Fedor Münch taladró con la mirada a Gabriel Grieg.

—Estamos dirimiendo una cuestión que le desborda ampliamente, señor Grieg, pero le veo perfectamente capacitado para comprender que ha llegado el momento de la negociación.

El cardenal extrajo de la maleta de piel negra que Grieg ya conocía una vieja caja cuadrada y plana repujada con piel y, tras romper un lacre, extrajo de ella el cartapacio vacío de la Chartham.

—El trato que le propongo es que usted reponga lo que falta —dijo Münch.

—Suponiendo que yo tuviera eso que usted dice, ¿qué tendría que ganar?

—Quizá yo estuviese dispuesto a morir y asegurarle la exclusión definitiva de todo este asunto, así como la estabilidad económica durante toda su vida. Nadie sabría nada de usted.

El cardenal Münch se acercó a la mesa circular y se sentó en la silla que tenía labrada en el respaldo una gacela en actitud de salto. Extrajo de la maleta un pergamino y se quitó de modo ceremonioso su anillo cardenalicio de oro.

—Estoy autorizado a extenderle un documento que le exonerará de toda responsabilidad.
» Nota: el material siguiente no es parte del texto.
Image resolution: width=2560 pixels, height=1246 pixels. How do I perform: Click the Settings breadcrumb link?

Su vida volverá a la más absoluta normalidad… Y para compensarle por las «molestias» y, por qué no decirlo, por los servicios prestados, estoy dispuesto a darle… —Münch hizo una pausa valorativa— a cambio un tesoro.

—Le recuerdo que aún no me ha dicho dónde está Catherine y qué ha sido de Dos Cruces —le replicó Grieg de inmediato desde fuera del claustro de cristal.